Yadda yadda yadda. I get it. We hate David Gregory. America hates David Gregory.

But how quickly we forget.

Back in 2005, when I was an MSNBC anchor and NBC News correspondent, David Gregory was loved -- by America and the media. The golden boy of NBC News. No one could boogy on the Plaza, grill the vice president, and cook a fajita quite like Gregory. Few at 30 Rock doubted Gregory would eventually succeed Matt Lauer as anchor of the TODAY show.

Then destiny took over. On June 13, 2008, Tim Russert died of a heart attack. The nation grieved. NBC News scrambled. And by December, Gregory had taken over the helm of Meet the Press.

Gone were the days of Dancin' Dave and the dead-on impressions of Tom Brokaw. Serious David Gregory had landed.

And "Serious David" had big -- no, huge -- shoes to fill. Gregory wasn't just competing with Russert. He was competing with Russert's ghost.

Not only was Russert admired on both sides of the political aisle, but he was so damn likable. He was the everyday man. A devoted son, as millions know from his best-selling book, Big Russ and Me. A football fan ("Go Bills!" was his weekly send-off). And he had one heck of an Irish smile, to boot.

No "Serious David" is everything Russert wasn't. Overly self-confident. An extrovert. Some would say smug. His detractors would surely note he seems to be a (proud) card-carrying liberal, judging from his questioning of Republican lawmakers.

But we may have David Gregory all wrong.

I met him when I was filling in as the weekend White House Correspondent for NBC News back in 2005. At the time, he was the NBC News Chief White House correspondent. I didn't get to know him well. But I do remember this.

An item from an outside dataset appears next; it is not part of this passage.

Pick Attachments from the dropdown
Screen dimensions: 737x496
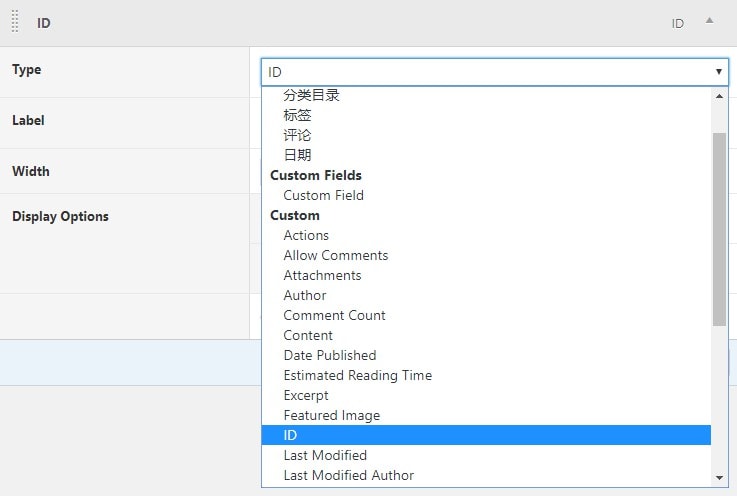322,275
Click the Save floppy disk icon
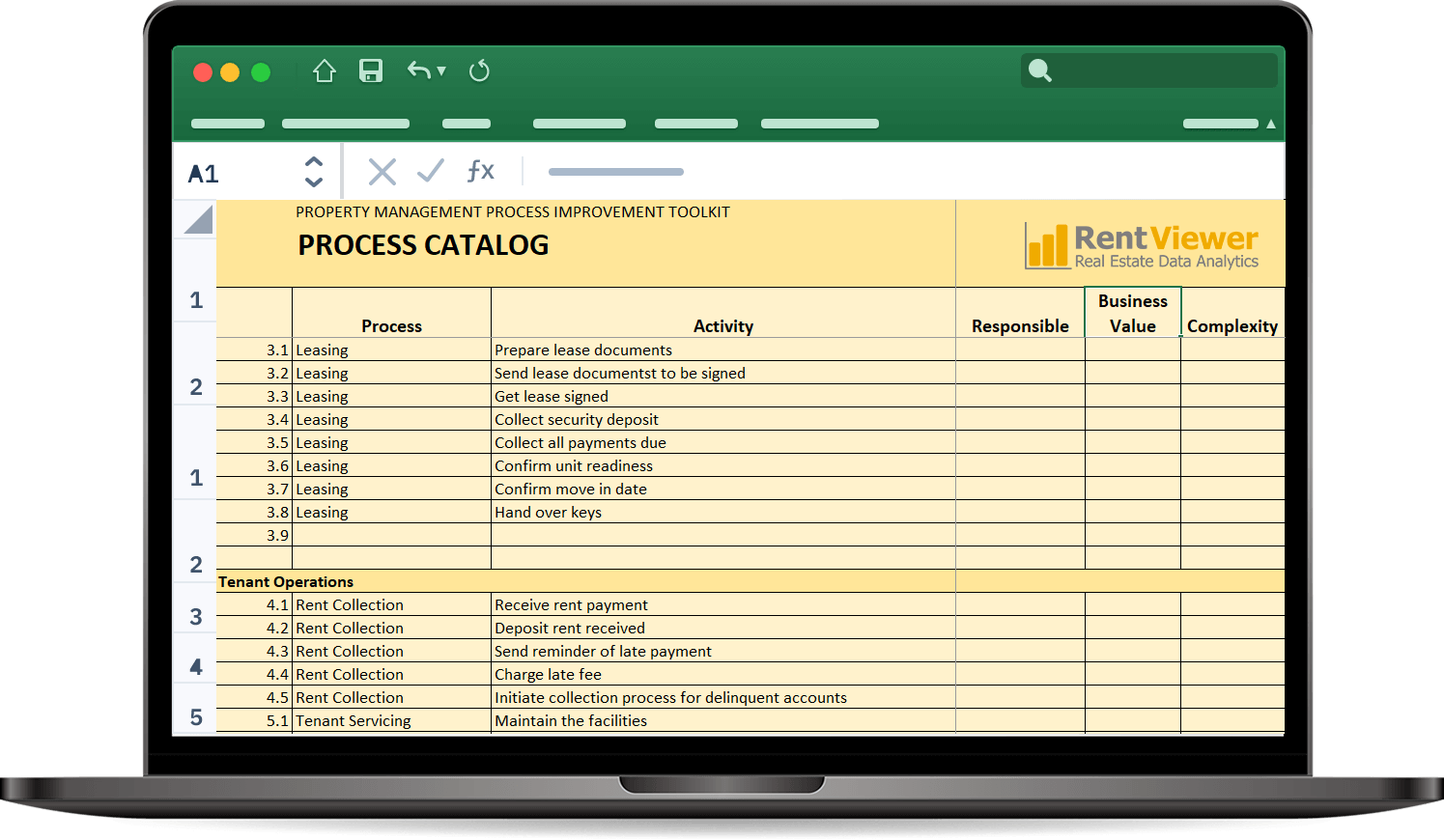The height and width of the screenshot is (840, 1444). tap(371, 71)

Not only was he approachable. He was helpful. I had no contacts at the White House and he went out of his way to share his. He gave me advice on how to navigate Washington and NBC News. He seemed like he genuinely wanted newbies like me to succeed. And from our conversations, I couldn't judge his political leanings. He was confusing.

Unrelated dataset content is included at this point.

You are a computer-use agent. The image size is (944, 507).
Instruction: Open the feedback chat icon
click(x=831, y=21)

And Gregory seemed likable. Yes, a normal guy (if you don't count his extraordinary height). Your average then-36 year old guy from California. (Don't let the grey hair fool you, he's young.) A typical dad, who would whip out photos of his three kids without being asked.

And that's my point. Maybe if the Real Gregory came out more -- the one I met-- we'd actually like him. At least, enough to share a cup of coffee with on Sundays.

I'm guessing he hasn't had a chance to show us the Real Gregory because he's like a lot of us. Insecure. In over our heads. Under enormous pressure from his bosses to succeed. Combine all of it and it's not exactly the ideal atmosphere to relax and be yourself.

And another thing. The next time you read a DOA report on David Gregory, remember this: America's media seems to thrive on those stories. After all, it has a strange habit of devouring its own -- glorifying network anchors and then savoring their downfall.

Just ask Katie Couric and Matt Lauer. They'll tell you. Nothing seems to entertain the American media more than watching our media stars fall. And that's a lesson David Gregory may learn all too well... too soon.